# Single? The quest continues..



## Tongue_Flicker (Jun 11, 2013)

My tarantula has a dilemma, she can't seem to keep her date alive long enough until Feb.14 lol










Are you single? Then join her in her quest to find everlasting love!! 

Advanced Happy Valentines Day to all!!

Or Happy Single Awareness Day / Happy Friendzone Day!


----------



## Aether (Nov 18, 2013)

*Along came a spider...*

Me: Hm let's check out the forum this morning. Oh! A new thread in the off topic section. Let me see....

BAM! GIANT PICTURE OF TARANTULA!!

Me: OMG OMG SPIDER SPIDER! AAAAAAH!

Seeing that picture was totally unexpected, I must say. Spiders REALLY creep me out. Even so, I wish her luck in her romantic venture. *gulp*


----------



## Altearithe (Jan 13, 2014)

*sees new thread by tongueflicker*

*clicks thinking it's about a lovebird or something*

*sees tarantula* 

*joins Aether in screaming* 


;w; I reeeeeeally didn't expect to see a tarantula first thing in the morning. 

Have you been trying to breed her?  Btw, what breed is she? I'm terrified of spiders, but tarantulas are so fascinating. XD 


Btw, just for fun, Aether, one of my old usernames was Aetherione. XD Like-minded I like to think. >w<


----------



## hlsiefken (Jan 23, 2014)

Beautiful OBT! Unfortunately the two I have are still juveniles.. Hehe.

Tell her not to feel too bad because this beauty is single, too:


----------



## Altearithe (Jan 13, 2014)

Oh wow!

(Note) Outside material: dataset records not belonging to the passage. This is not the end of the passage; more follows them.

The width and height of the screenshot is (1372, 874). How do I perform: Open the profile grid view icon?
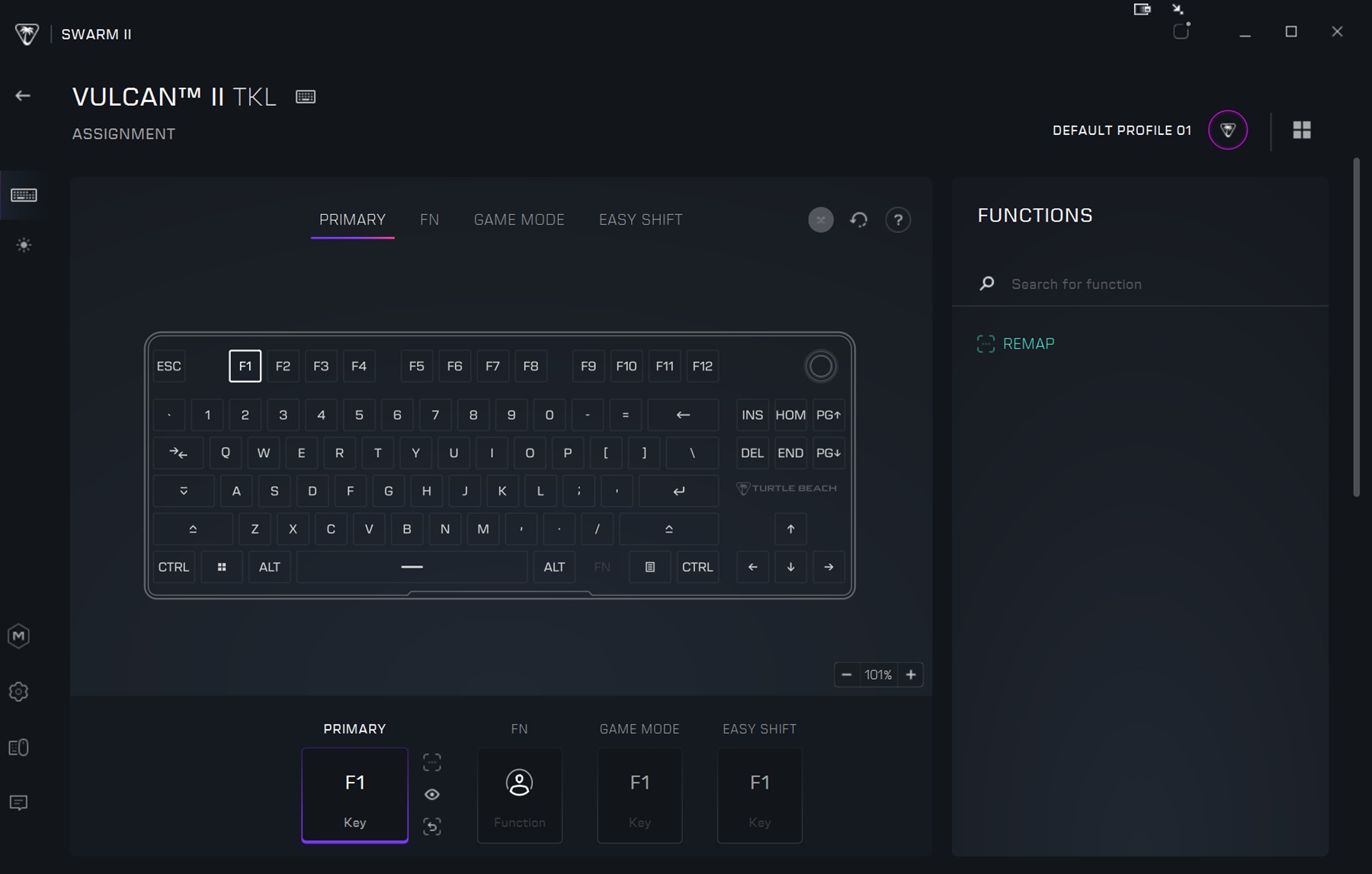pyautogui.click(x=1302, y=130)
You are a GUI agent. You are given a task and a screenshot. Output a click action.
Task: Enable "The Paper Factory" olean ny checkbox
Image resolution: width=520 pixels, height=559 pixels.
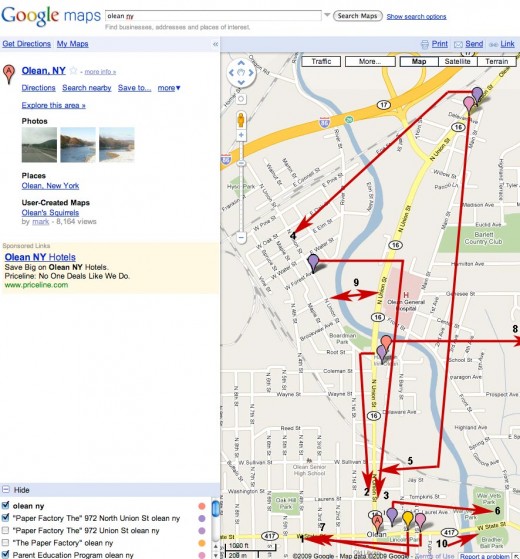coord(5,543)
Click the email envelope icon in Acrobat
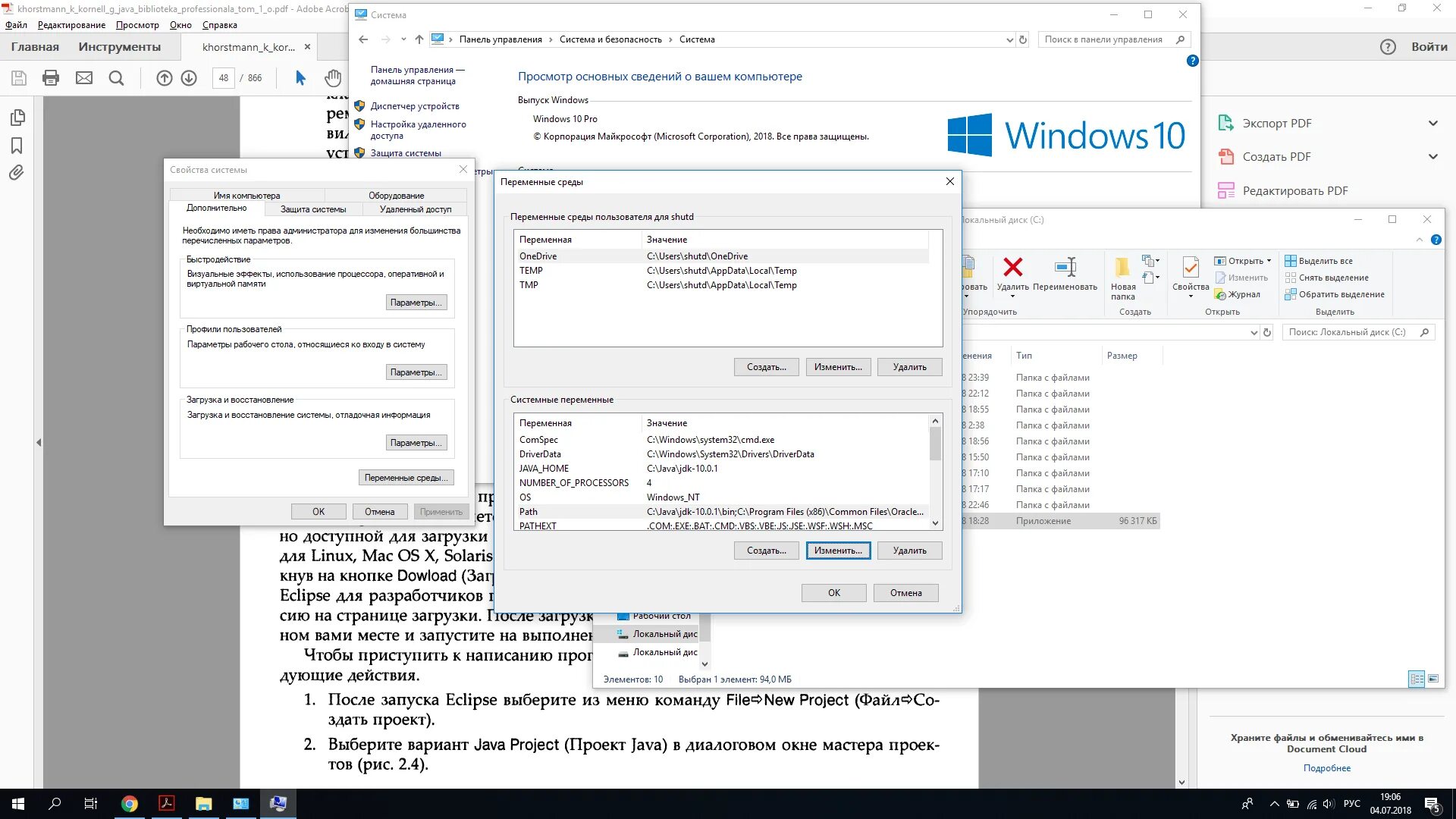 [x=84, y=78]
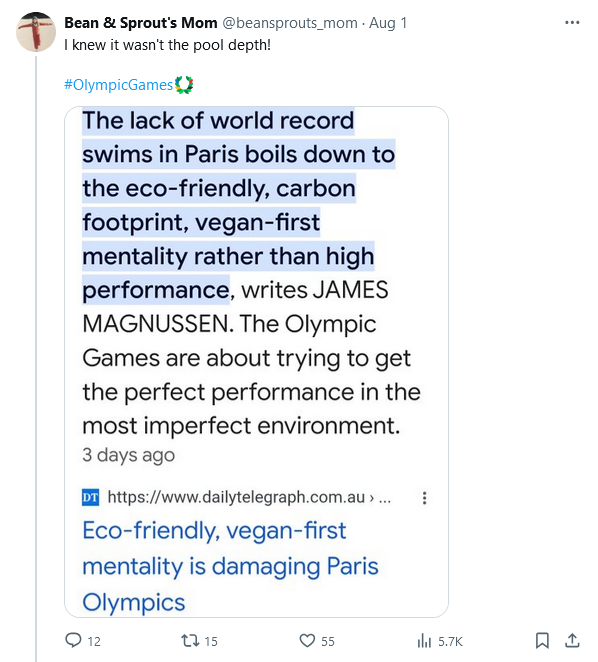Click the 12 replies count

tap(94, 642)
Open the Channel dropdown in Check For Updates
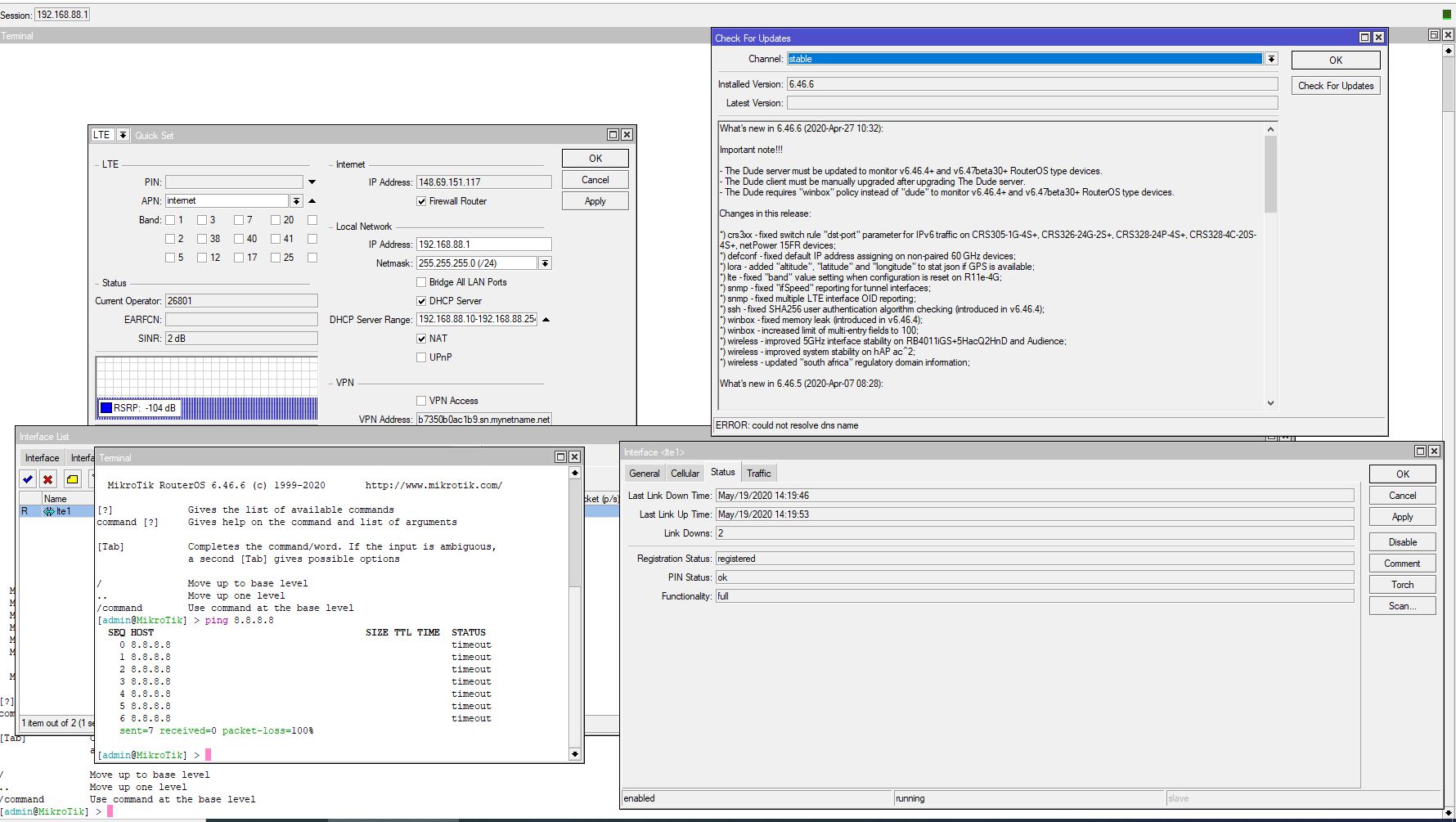 [x=1271, y=58]
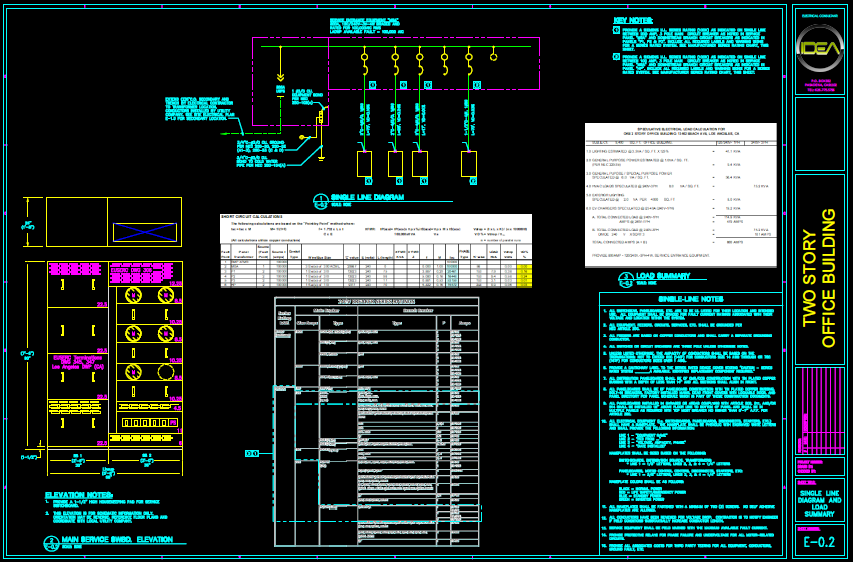Click the KEY NOTES heading
The width and height of the screenshot is (853, 562).
click(x=635, y=19)
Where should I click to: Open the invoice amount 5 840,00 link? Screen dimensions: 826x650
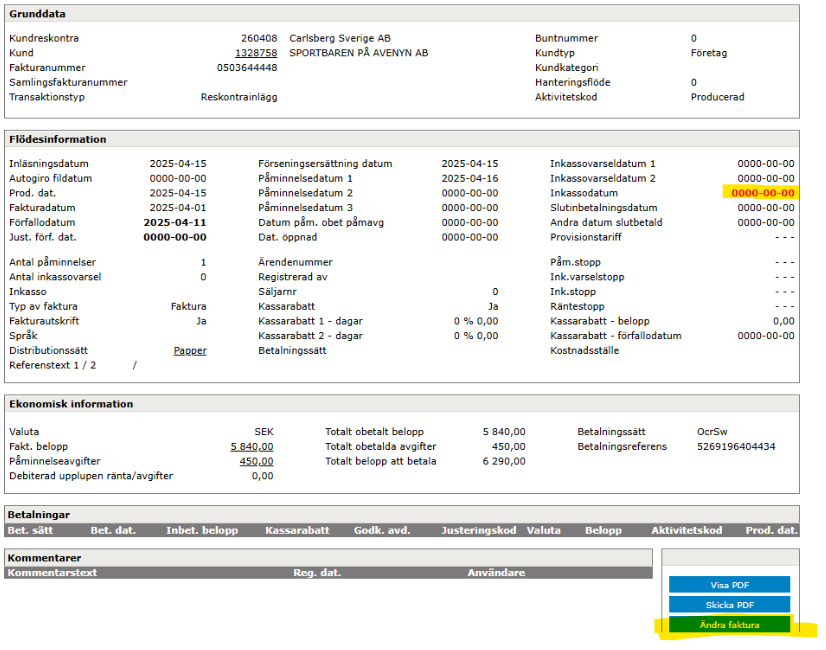tap(252, 446)
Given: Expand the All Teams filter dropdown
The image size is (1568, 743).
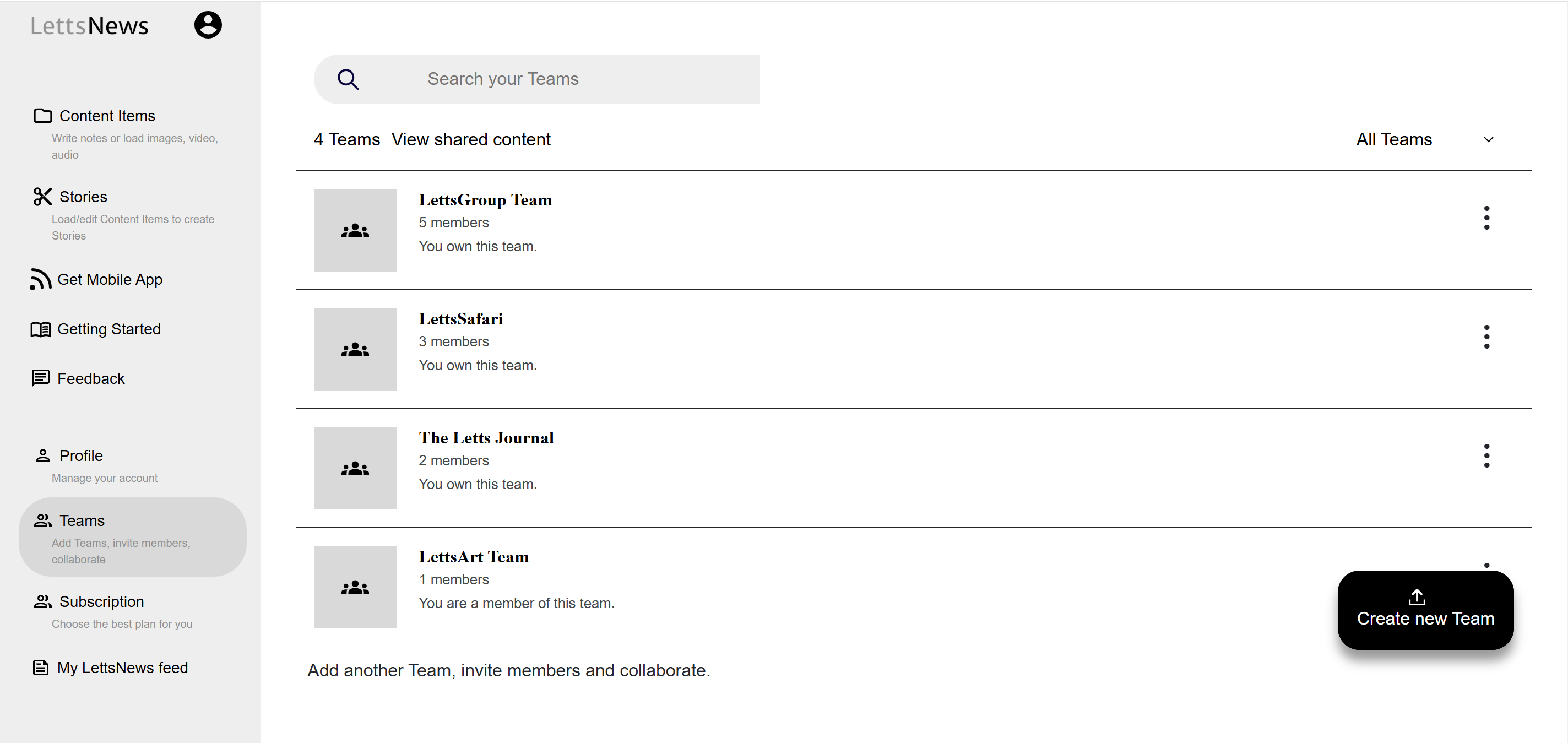Looking at the screenshot, I should [1424, 139].
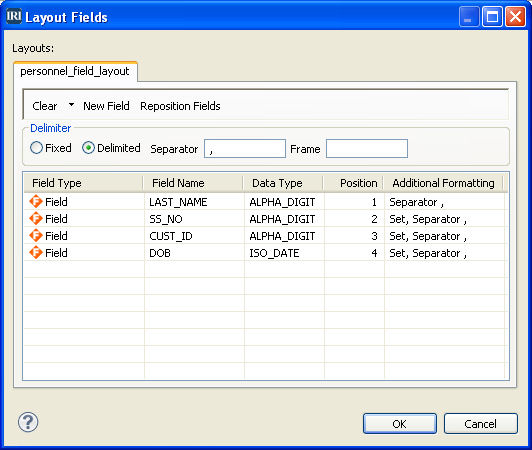The image size is (532, 450).
Task: Click Reposition Fields in the toolbar
Action: point(180,106)
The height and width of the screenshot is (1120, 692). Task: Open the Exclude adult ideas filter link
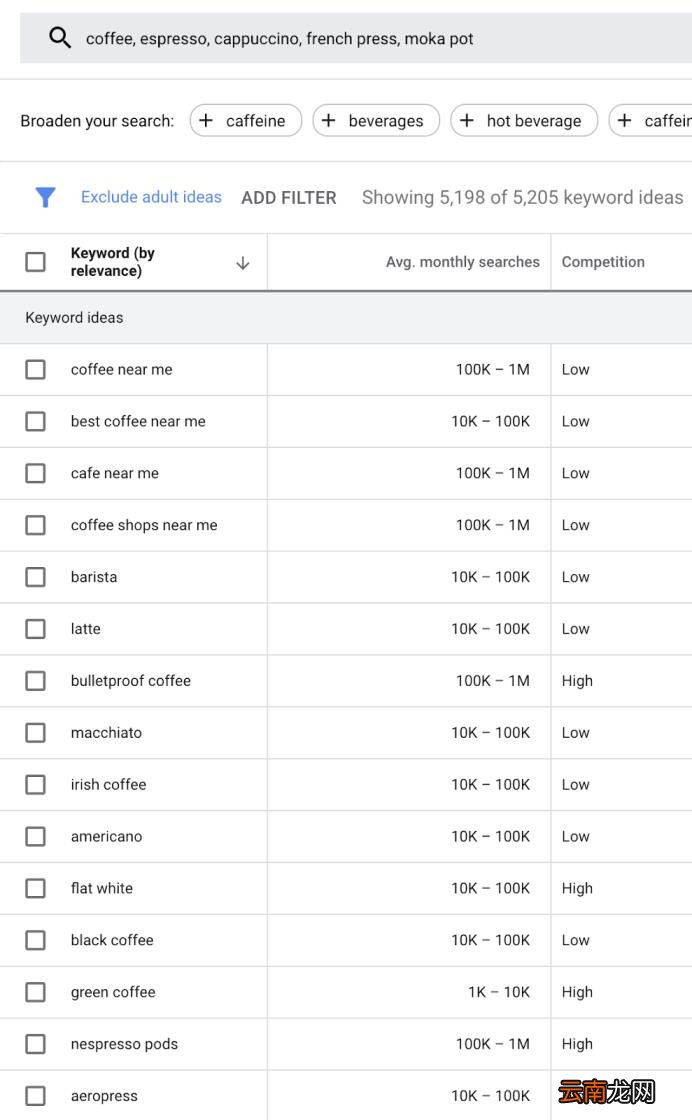coord(151,197)
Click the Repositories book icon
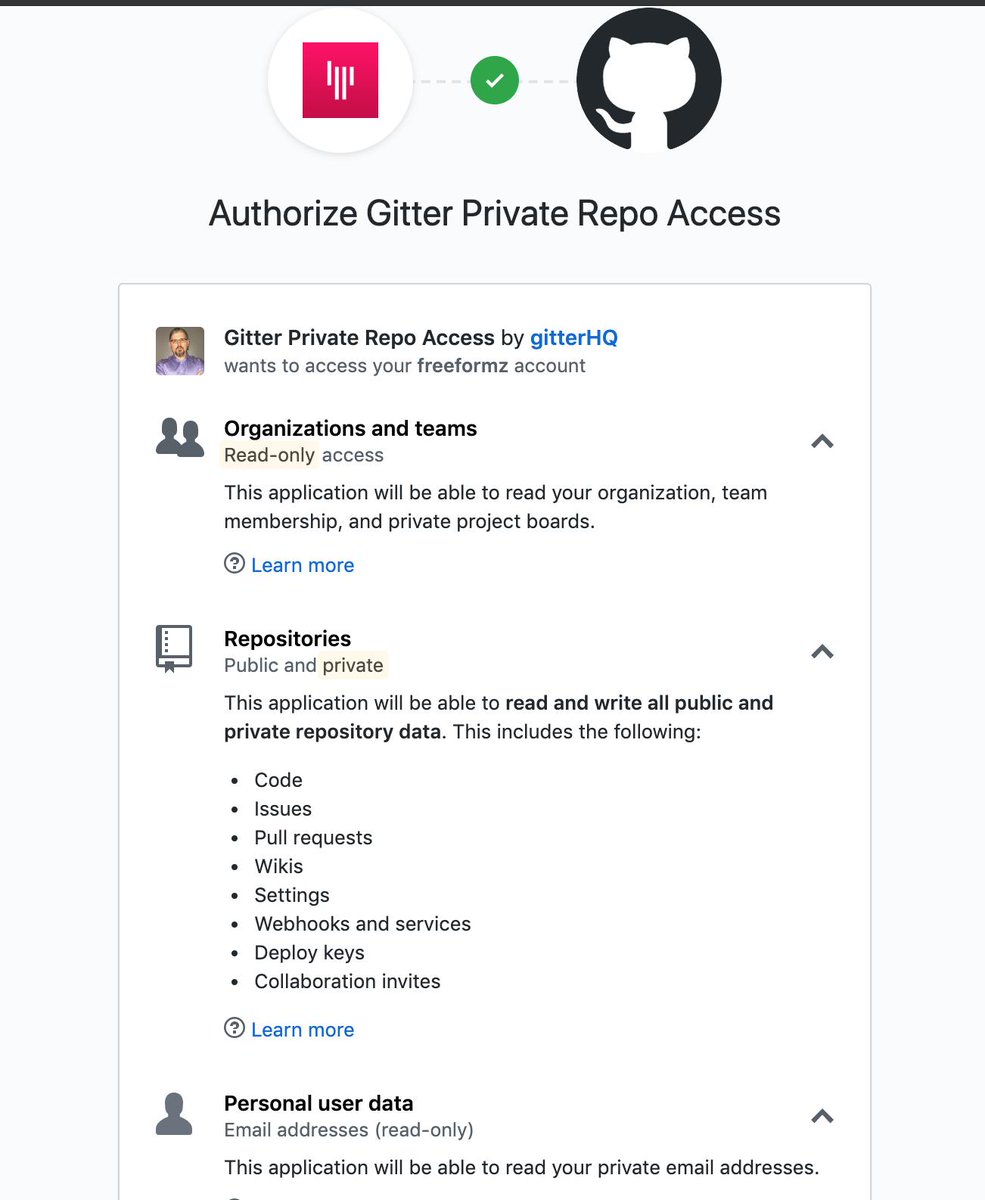985x1200 pixels. pos(174,648)
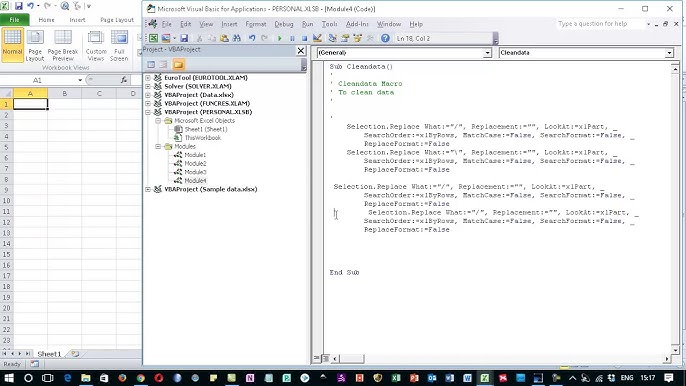Save PERSONAL.XLSB with the floppy disk icon

click(x=184, y=39)
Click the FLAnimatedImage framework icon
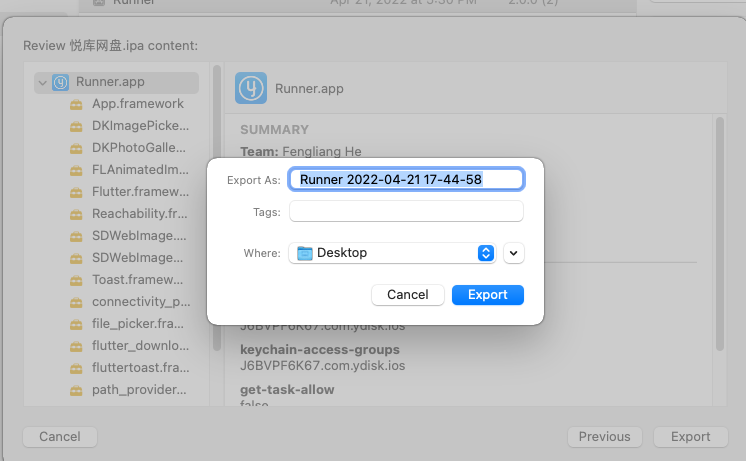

That's one heck of a beauty! Just look at the coloration! O___O


----------



## Aether (Nov 18, 2013)

Yes, that one is not as frightening. Possibly because I am now aware this is a spider thread, haha!! It reminds me of a Halloween spider. =]

Altearithe - Really?! That's pretty cool! I don't think I've ever seen anyone use the word aether in a screen name.  I guess that makes us pretty cool.


----------



## Altearithe (Jan 13, 2014)

I agree with you there, Aether. Like a Halloween spider.  No need for dressing up! 

Yep! It's a pretty rare word and most won't have it in their vernacular repertoire, so I'm not too surprised. XD I think this is the first time I've seen it used by someone other than me.
I think it definitely makes us cool. ;-)


----------



## hlsiefken (Jan 23, 2014)

That beautiful orange lady is an Orange Baboon Tarantula aka Orange Bitey Thing or OBT. Baboons do tend to look more menacing, IMO. They are a beautiful species and usually have lots of attitude/spunk. The ones we have are still pretty small.. I can't wait for them to be that big! I love most of the Baboon specimens.. 

The one I posted is a Mexican Fireleg.. one of my favorite brachypelmas!


----------



## sweetergrrrl (May 5, 2009)

I wish I had seen this before work! I would have snagged a pic of the rose hair we have at work. He is looking for company lol.


----------



## Tongue_Flicker (Jun 11, 2013)

@aether & altearithe: glad i made your day LOL

@hlsiefken: right on!

I feel bad for female non-communal tarantulas now. They'll live for 20 years alone 

They should make a club lol


----------



## hlsiefken (Jan 23, 2014)

Haha.. I've heard some poecilotheria species can be communal? And avicularia? One wrong move though, and you become supper! Haha!


----------



## sweetergrrrl (May 5, 2009)

Tongue_Flicker said:


> I feel bad for female non-communal tarantulas now. They'll live for 20 years alone
> 
> They should make a club lol


 They should start a Spinning Circle!


----------



## Dee (Jan 9, 2010)

This post has made my week <3


----------



## Tongue_Flicker (Jun 11, 2013)

Most of the arboreal species can be kept communal. Guess they took the saying, barking up the wrong tree quite seriously lol

M.balfouri and H.gigas are the only terrestrial species i know that can be kept communally.. and oh our native dwarf, P.baeri, also a terrestrial T


----------